Monday, November 12, 2012

Painted Rangoli

During Diwali, Rangoli is used to decorate entrance ways and patios in India. Traditionally Rangoli is made with natural materials-- sand, powdered rice, flowers and sometimes even lentils and colored beans.
Painted Rangoli for Diwali Tutorial by Make It Handmade


Unfortunately, it's difficult to keep little hands and feet from touching colorful things on the floor. Last year's Rangoli was a bit of a mess. This year I thought for a long time about how enjoy the festivities with less frustration. I considered putting the Rangoli up on a table, or out of sight, but I wanted my kids to enjoy it too.   After about a week of noodling, I realized we could use paint!

Painted Rangoli for Diwali Tutorial by Make It Handmade
I picked up this crayola washable paint from the grocery store, and used the kid's paintbrushes to draw out the Rangoli while they were asleep. I'm happy to say, the kids have been stomping on it all day with no ill effects and no mess. 
  Painted Rangoli for Diwali Tutorial by Make It Handmade

Here are a few tips:
  • Test a small area of your flooring before painting your entire design. If you are wary of painted directly on the floor, you can also use a tray or plate or smooth cutting board-- anything that can be washed. 
  • I was careful to keep the paint out of the grout which stains pretty easily. 
  • For the orange flower below, I used a template for the leaf shape cut out of construction paper. The purple flower was done freehand. 
  • Since the paint is water soluable; it shows a lot of brush strokes. I had the best luck getting a solid color by letting the paint dry and doing a second coat. 

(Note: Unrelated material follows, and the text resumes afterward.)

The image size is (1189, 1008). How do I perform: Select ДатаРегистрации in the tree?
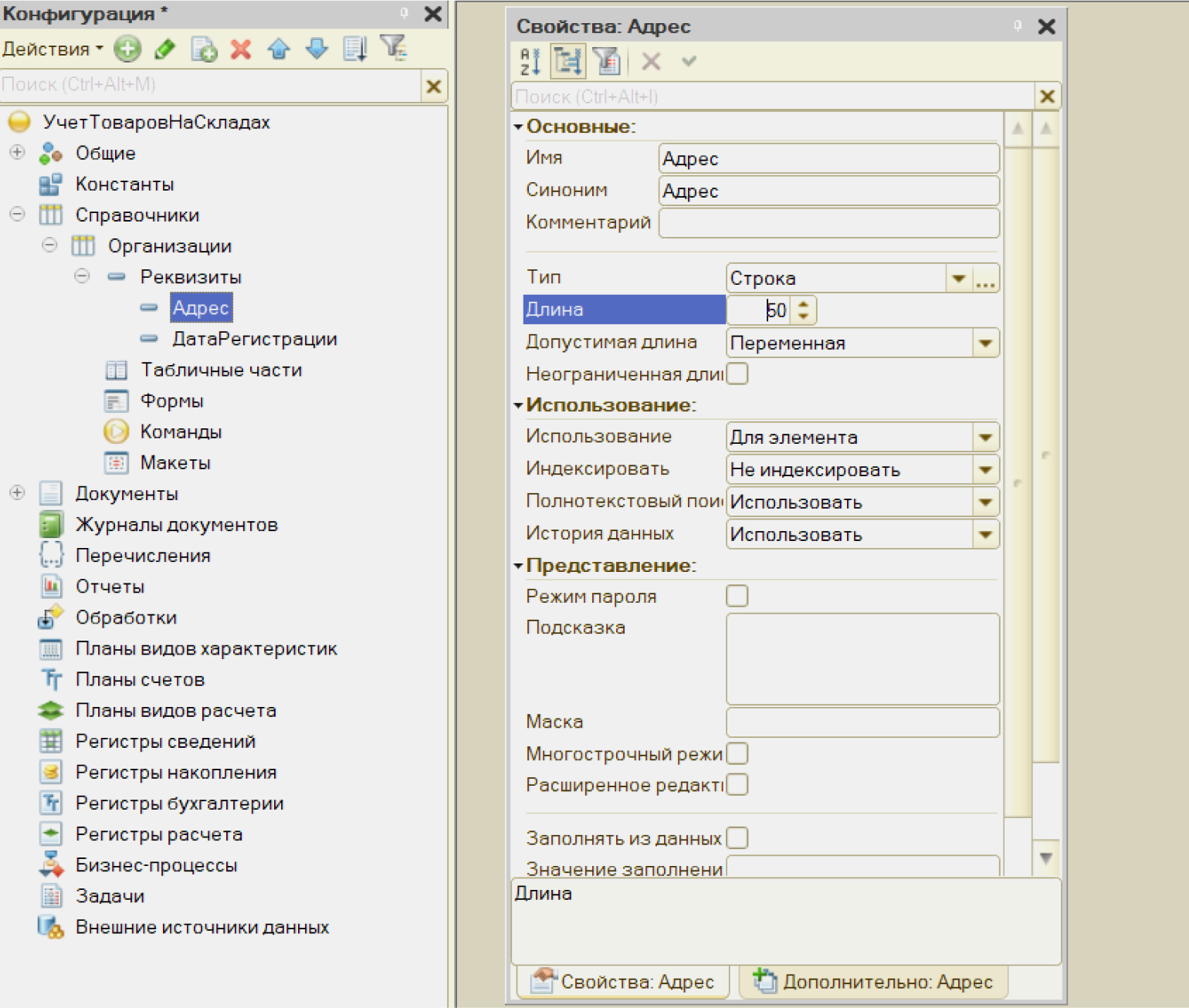pos(254,339)
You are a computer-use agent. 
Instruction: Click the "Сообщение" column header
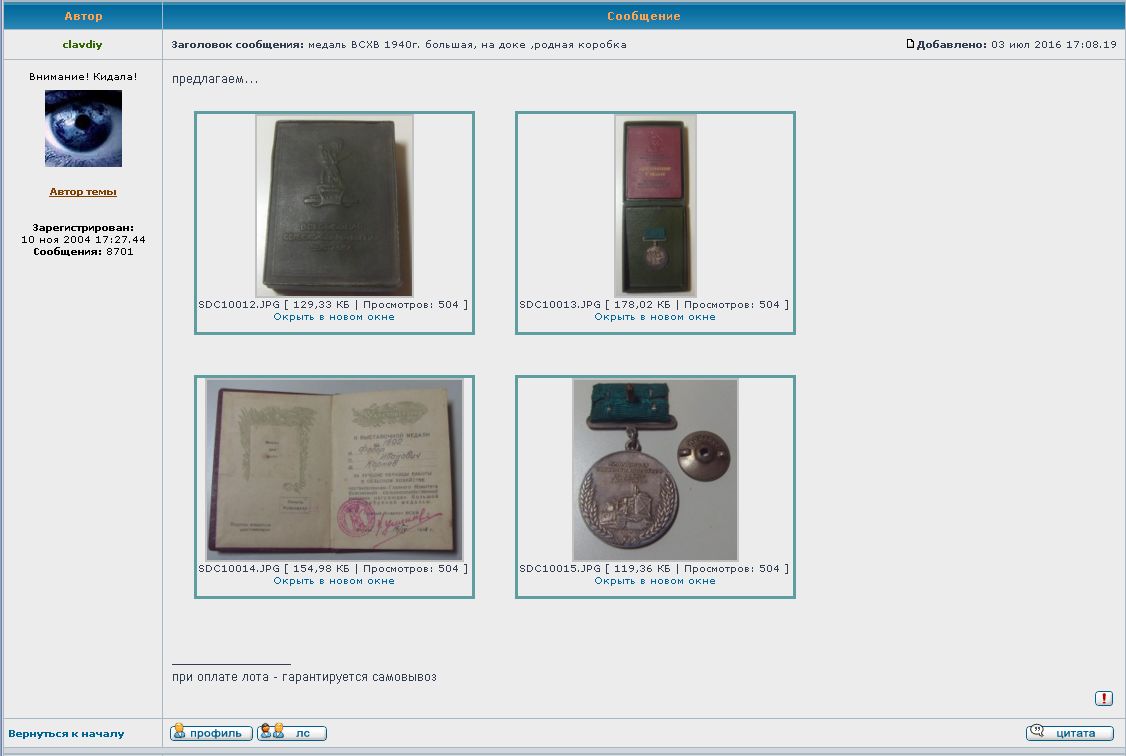coord(643,16)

Painted Rangoli for Diwali Tutorial by Make It Handmade

Here is a more 'impressionistic' version where I didn't do a second coat.
Painted Rangoli for Diwali Tutorial by Make It Handmade
I have to admit that one of the things that makes traditional Rangoli so beautiful is the fact that it is temporary. Even though they take hours and hours to plan and create-- they are by definition meant to be enjoyed and not saved. Hopefully in a few years we will be able to have those in the home. For right now, I'll enjoy my kids enjoying these painted flowers.